Emotions

The root of the problem

The root of the problem

It seems the more I start to feel like myself again, the more I am bombarded with emotions.  I shouldn’t be surprised.  It is typical for me to dig in and deal with crisis.  As long as there’s something that needs doing I’ll be okay.  It’s when things settle down that all that backlog comes rushing forward demanding to be heard.  I have time to “feel the feelings” and I don’t like it.

I have so much to be grateful for.  I got an early diagnosis.  I have good doctors.  I got to have laparoscopic surgery.  Hell, I’ve beaten cancer twice!  I’ve been overwhelmed by the outpouring of support and the kindness of my friends.

Eggs on the Ostara altar holding  potential and wishes for the future.
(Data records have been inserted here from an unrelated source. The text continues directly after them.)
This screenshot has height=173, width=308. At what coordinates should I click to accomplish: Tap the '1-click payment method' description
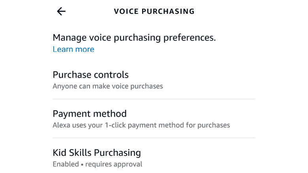(x=141, y=125)
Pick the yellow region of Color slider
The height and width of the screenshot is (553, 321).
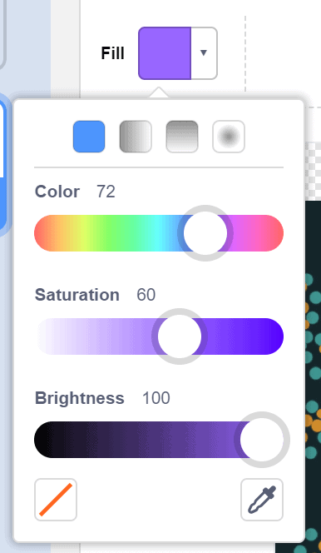81,233
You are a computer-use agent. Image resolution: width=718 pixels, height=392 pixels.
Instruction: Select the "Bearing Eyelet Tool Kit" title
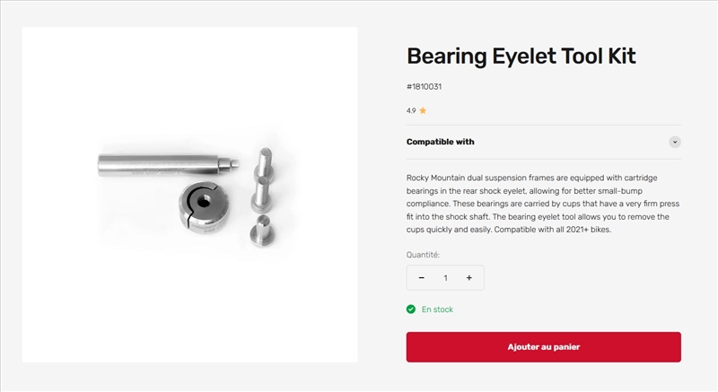coord(521,56)
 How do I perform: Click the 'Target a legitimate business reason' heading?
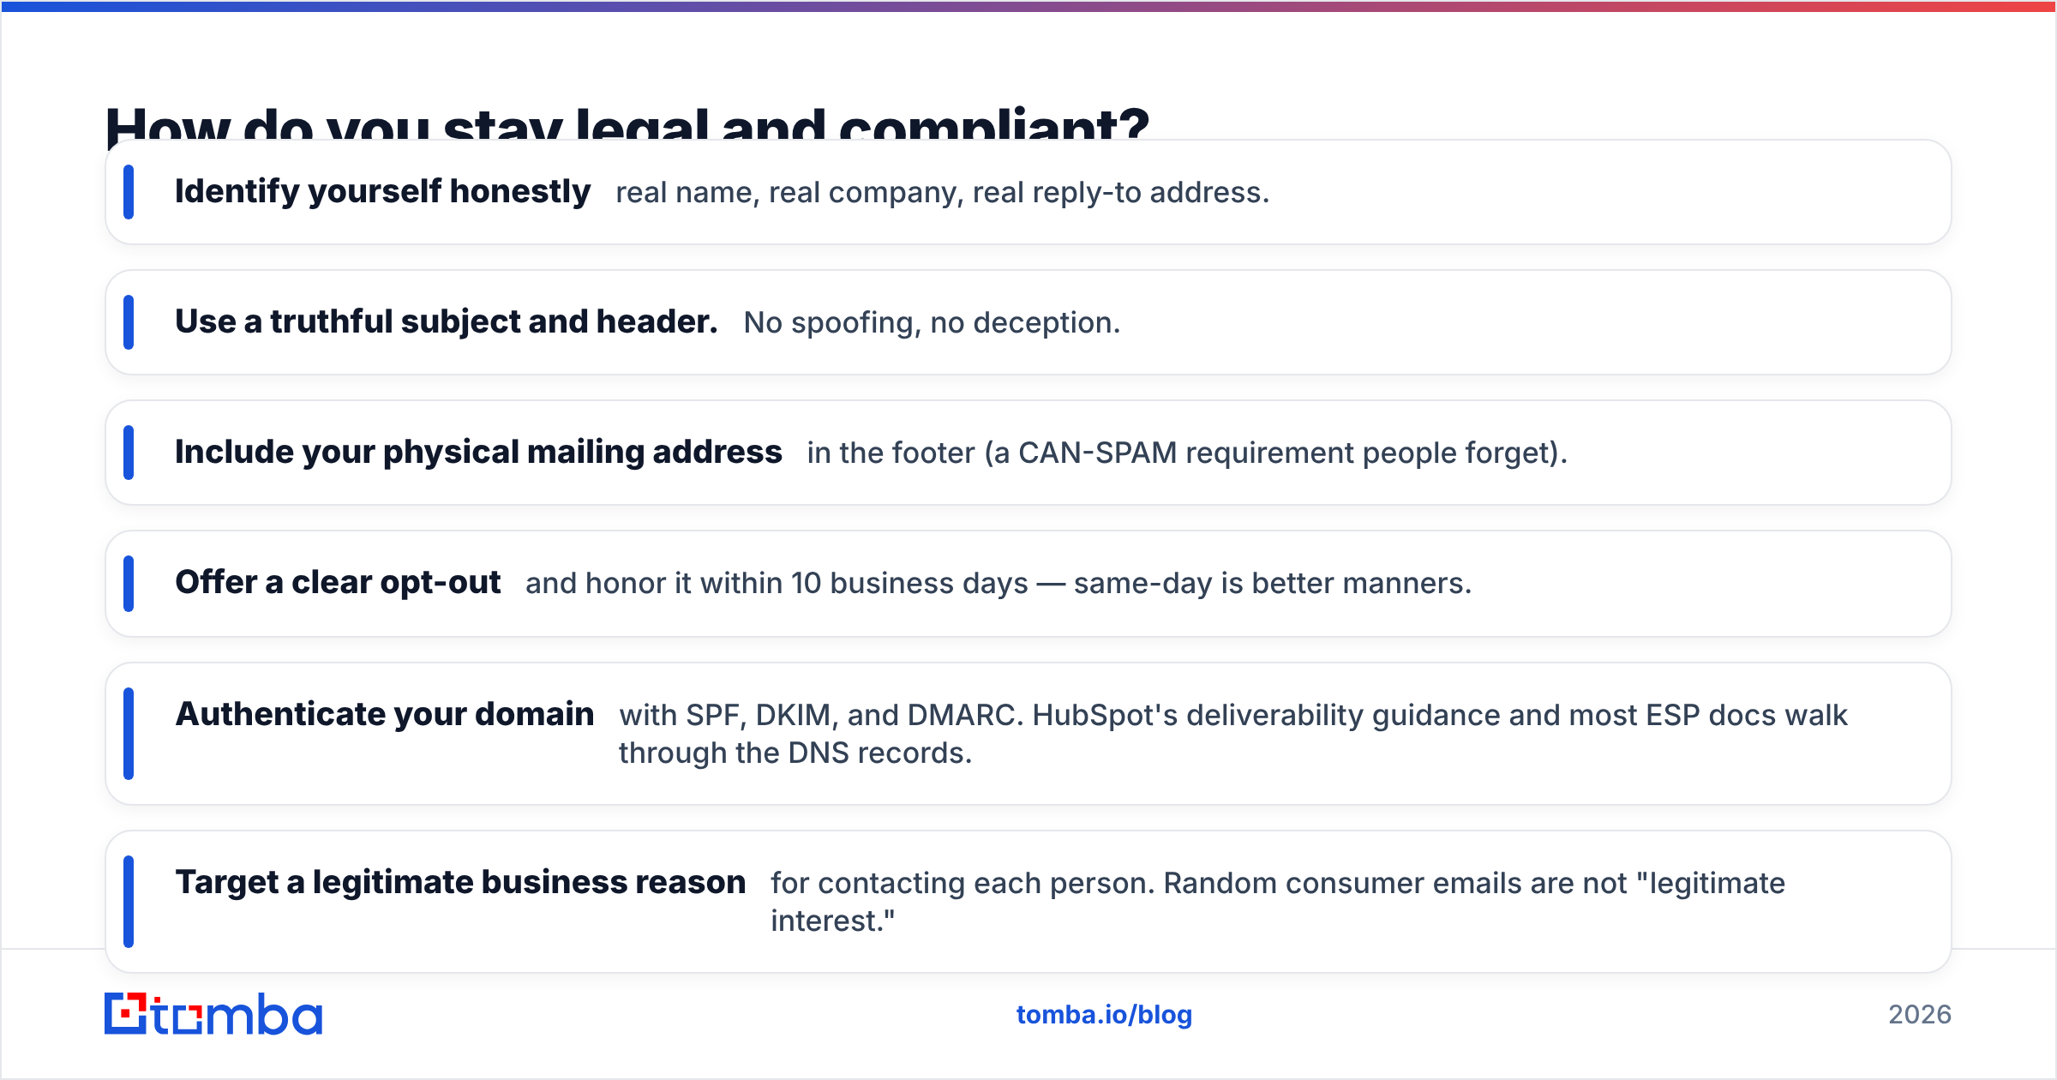click(460, 882)
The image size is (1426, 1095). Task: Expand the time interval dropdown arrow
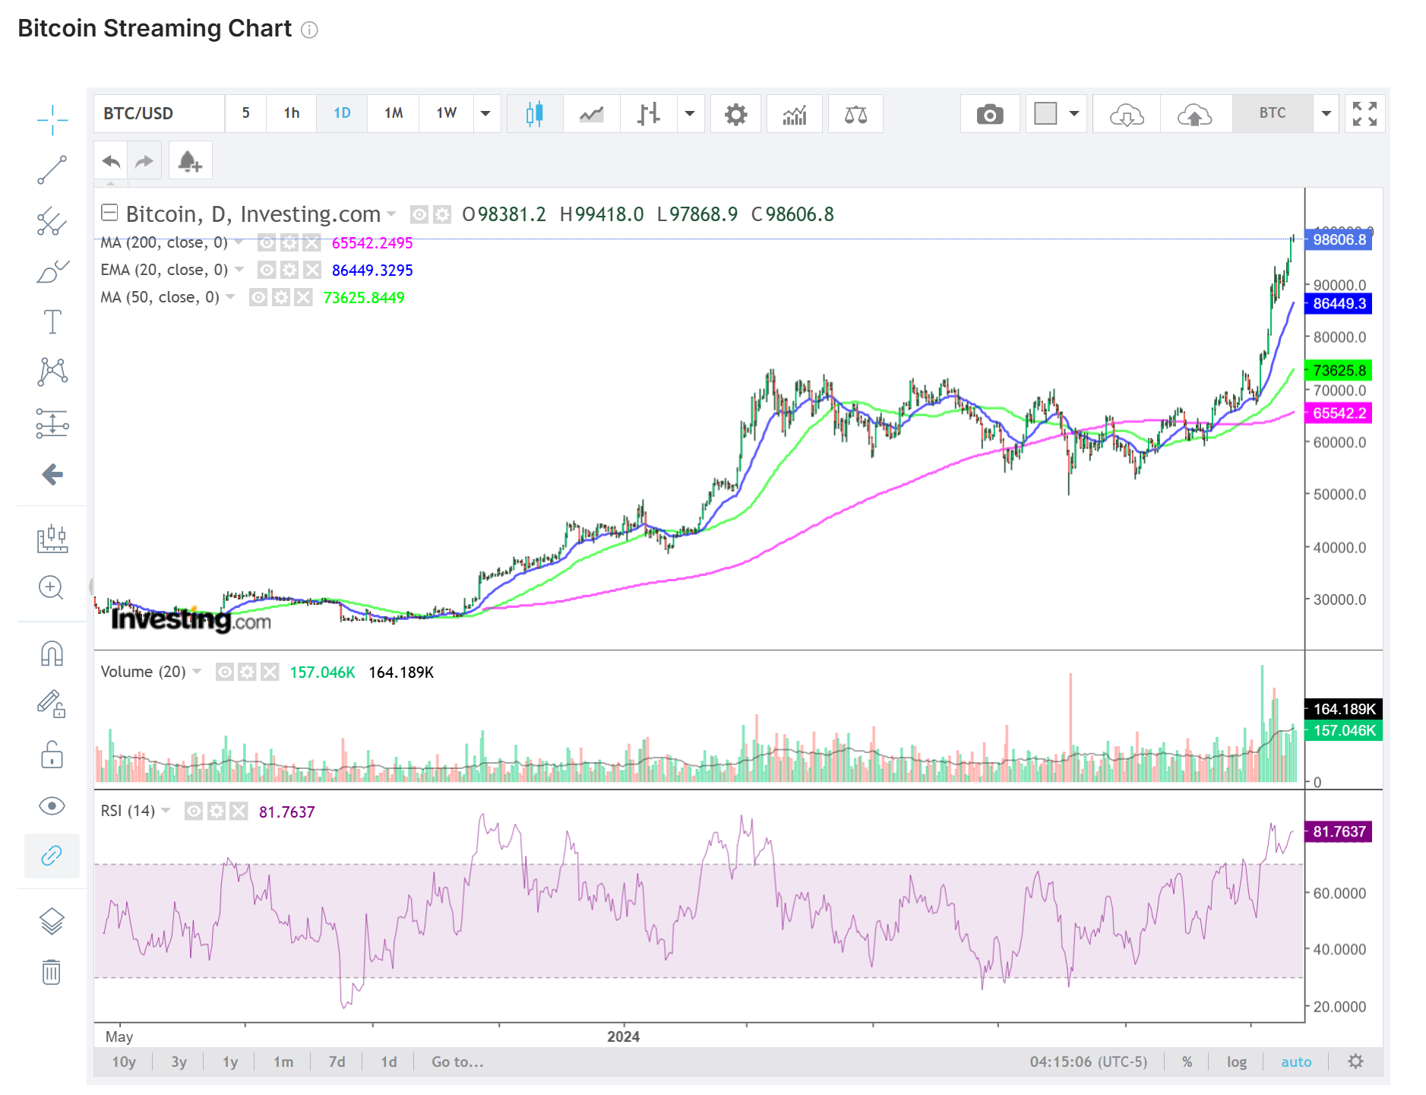point(485,114)
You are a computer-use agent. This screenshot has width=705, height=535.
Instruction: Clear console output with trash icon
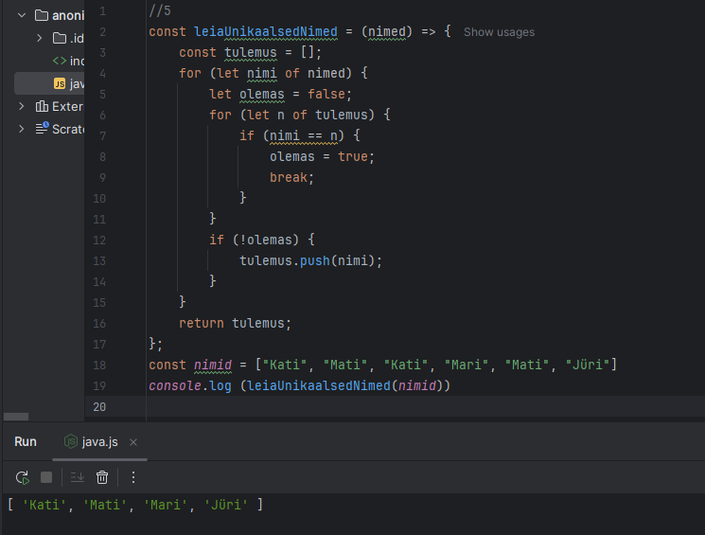102,477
Eggs on the Ostara altar holding potential and wishes for the future.

I also feel like I’ve been put through the ringer, again.  They say what doesn’t kill you makes you stronger, but I feel like I’m fraying at the edges.  Some of that is simply age.  I’m not as resilient as I was in my 20’s.  I don’t bounce back as fast, or as far, and it’s frustrating.  Some of it is that, although I’ve had all the help that I need, I haven’t had the support of a partner cheering me along.  When my spirits sag, I have to bring them back up on my own.

There are signs that spring is coming.

There are signs that spring is coming.

What really challenges me, though, is the lack of security.  I don’t have sick leave.  I don’t have vacation time.  I don’t have a nest egg.  I am trying to build a new career.  I’m looking into moving Orion out.  I’m not sure, even healthy, that I can continue to live in my home.  The cancer diagnosis just underlines that there are no guarantees in life.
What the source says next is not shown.